AITA for naming my firstborn son after my late boyfriend and NOT my husband even though it's a tradition in his family to name the first born son after the father?

No I just think it’s just disgusting that she had four months to get herself together enough to at least be a reasonable adult about this entire situation. Should he have been there at the birth? Honestly no. It would’ve stressed her out which would’ve stressed the baby out.

But still hiding the fact that his child had been born for a month? Trash. Honestly there is no real justification for that.

Whatever she and her ex husband had going on romantically, has absolutely nothing to do with his rights to his child. He cheated on her and disrespected their vows. Doesn’t mean he wasn’t willing to still be an active dad and it’s clear he was trying to be. I know this will sound harsh, but people get cheated on everyday. Does it hurt yea. Is it life ending no. And if you allow yourself to wallow in it instead of being strong and trying to move on healthily, that’s your own fault. The child shouldn’t suffer for that.

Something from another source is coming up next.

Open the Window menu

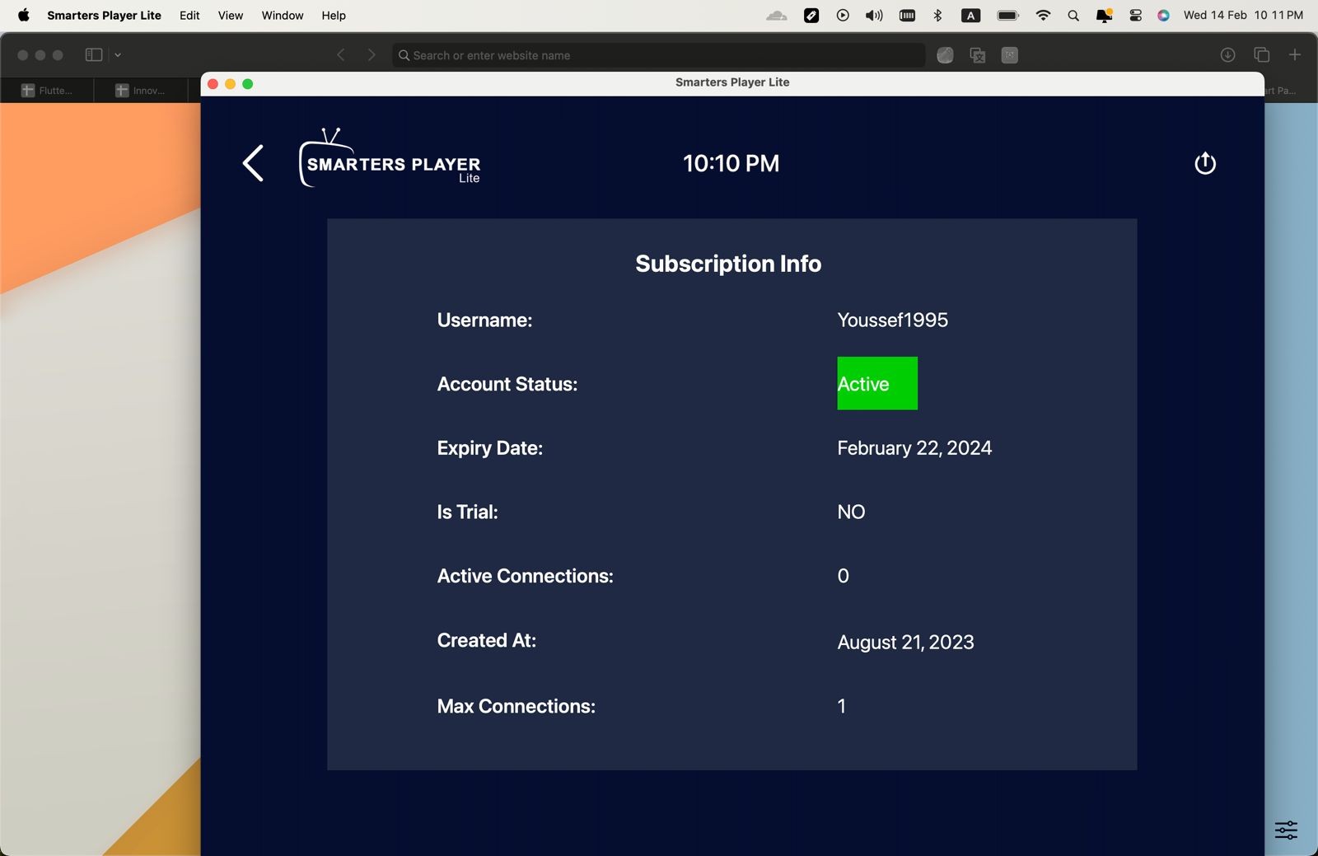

Why is it taking it too far? She hurt him immensely by HIDING THE BIRTH OF HIS FIRST CHILD from him. So let’s say he feels like he can’t trust her to be reasonable and let him interact with the child if he does something she doesn’t like. If what everyone is saying is true, then yea he should be able to disappear with the baby and maybe one day get around to giving her bare minimum details.

No. That would be crazy. Just like OP and the majority of this sub is crazy.

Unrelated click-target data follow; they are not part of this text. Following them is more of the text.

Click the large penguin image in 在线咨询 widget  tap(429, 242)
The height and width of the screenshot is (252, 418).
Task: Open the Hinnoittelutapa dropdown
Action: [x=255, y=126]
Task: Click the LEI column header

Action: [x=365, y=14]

Then she knew how important it as to him and his family about the naming legacy. Ok cool don’t make the baby a Junior then. The ex didn’t deserve it. But instead she names the baby after a man she wouldn’t even have considered before because she said it would’ve been disrespectful to do so. That alone means she was disrespected so she did something disrespectful back. Ok that’s fine, but it means you’re both assholes.

All of a sudden the guy she wouldn’t have even considered is now her guardian angel Lmaoo. Puh-lease. If he was that important to her wouldn’t she have been considering it for a middle name? Or maybe the second sons name? No, because she was respecting her husband.

Interesting how her spirit angel wasn’t worth even a discussion before, but now that her equal has fucked her over he’s put on a pedestal.

She could’ve let the man see his child with her parents there if she couldn’t handle it. But that would’ve been to mature, and this sub celebrates irrationality.